Why this obsession with the child? Does it have a relation with technology (the sampler, the video game)? Are we certain that our memories of youth are real? Or is it just a generational fascination: the feeling that the general naiveté of the 70s conduced a temporary children's utopia, now lost forever? Or is it more of a continuation of a certain Romantic sensibility that values the magical perception of the child as the true way to see the world?
A Best Of Tracks You Have Never Heard Before
'Drukqs' as a gesture to fans is almost friendly without precedence: Every aspect of the Aphex Twin sound up till now is present; no one can possibly be disappointed this way. There are 'Richard D. James'-style jungle tracks, 'Analogue Bubblebath'-style electro tracks, weird industrial sound-poems in the style of 'Selected Ambient Works II', and some techno tracks with 'Selected Ambient Works 85-92'-style melodies.

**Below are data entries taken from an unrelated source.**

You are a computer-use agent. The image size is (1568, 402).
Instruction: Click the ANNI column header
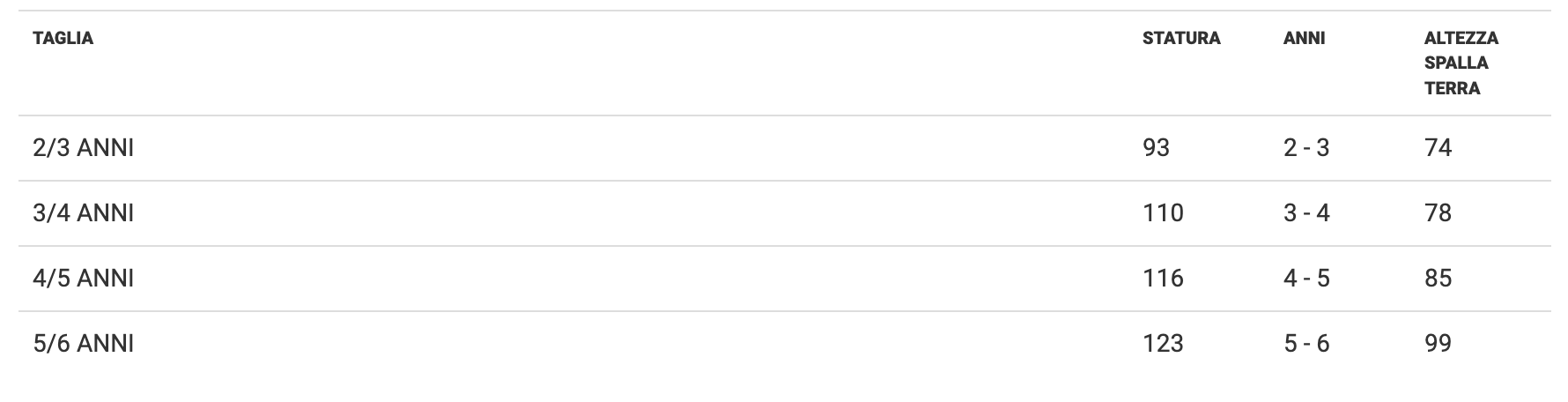point(1304,39)
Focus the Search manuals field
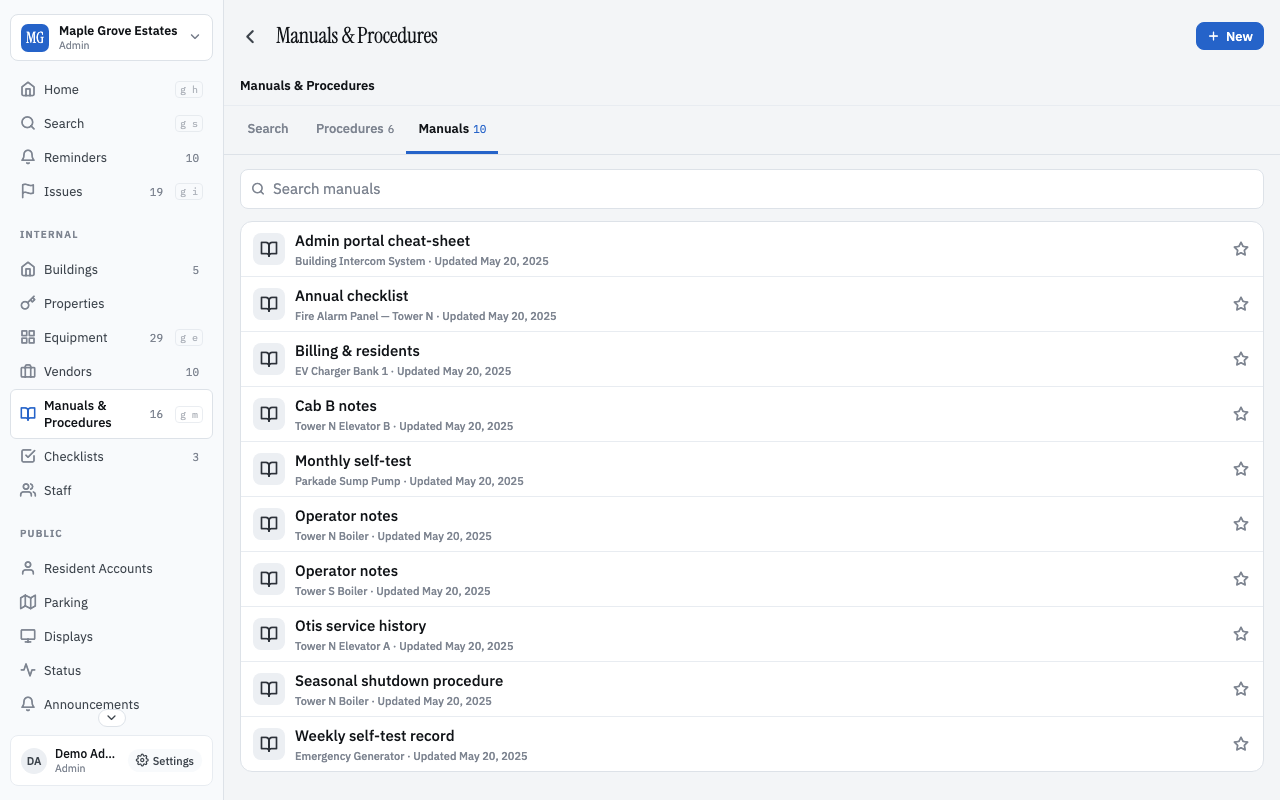The width and height of the screenshot is (1280, 800). [x=752, y=189]
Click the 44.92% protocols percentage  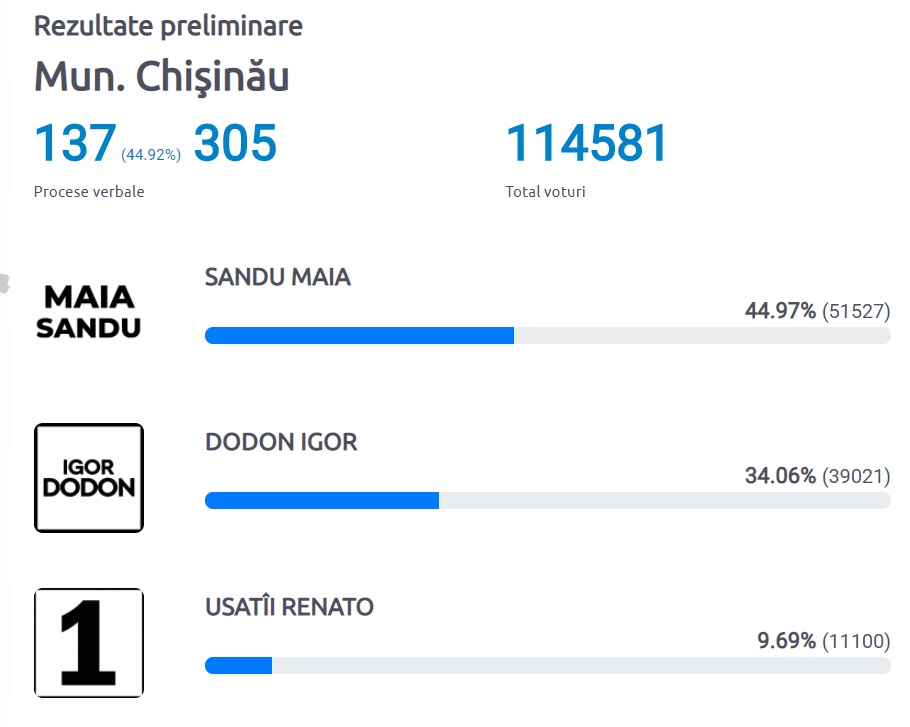151,154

And, for those of us who expect something new, there are the stunning "impossible" piano tracks scattered throughout the album (Apparently James found a way to trigger the piano through his laptop, thereby finding combinations of notes that are physically unplayable, yet, for all its tech-wizardry, extremely beautiful.). As with 'Richard D. James', I'm not too keen on the jungle tracks, although now that I don't feel the gravitational pull of purist jungle culture circa 1996, they are far more enjoyable. It still isn't proper jungle, but it helps that the bass sounds are far deeper this time around, especially on the great '54 Cymru Beats'. Another highlight in this style is 'Omgyja Switch', which uses sampled whips as hi-hats and in its cartoony intensity of sound reminds me of Butthole Surfers doing a jungle track. 'Ziggomatic 17' finally makes you realize how to listen to these tracks: as the imagined soundtracks of old arcade games when you reach higher levels and everything just speeds up.

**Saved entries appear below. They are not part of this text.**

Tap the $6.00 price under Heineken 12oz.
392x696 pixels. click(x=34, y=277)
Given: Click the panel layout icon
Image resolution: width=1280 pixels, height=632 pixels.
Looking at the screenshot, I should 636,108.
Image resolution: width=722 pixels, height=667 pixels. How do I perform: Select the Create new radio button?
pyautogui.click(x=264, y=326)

Between the poles of manic jungle and serene piano tracks some real gems are to be found. 'Bbydhyonchord' and 'Taking Control' are the most conventional Aphex Twin tracks, sounding like outtakes from the Polygon Window album. More demanding are the dark ambient tracks that invoke Edward Burke's sublime as "a sort of delightful horror, a sort of tranquility tinged with terror." 'Prep Gwarlek 36' and 'Ruglen Holon' are neat examples of industrial gamelan, while 'Kladfvgbungmicshk' is driven by a mad clockwork rhythm through which occasional piano melodies try to find a way out. The intense 'Gwarek 2' is a long sound painting built out of gasps, female screams pulling away into the void, hums, little reversals, metal sounds, and the sound of sneakers in a sport hall. Even better, and early contender for the absolute highlight of the collection, is 'Gwety Mernans', where a bass-echo keeps pounding away until finally a beautiful dark melody is threaded through. The stuff bad dreams are made of. All in all a very rewarding collection of aural treasures to keep the Aphex-addict happy for some time. Still, one wonders what must become of us when he really decides to quit distributing his drukqs?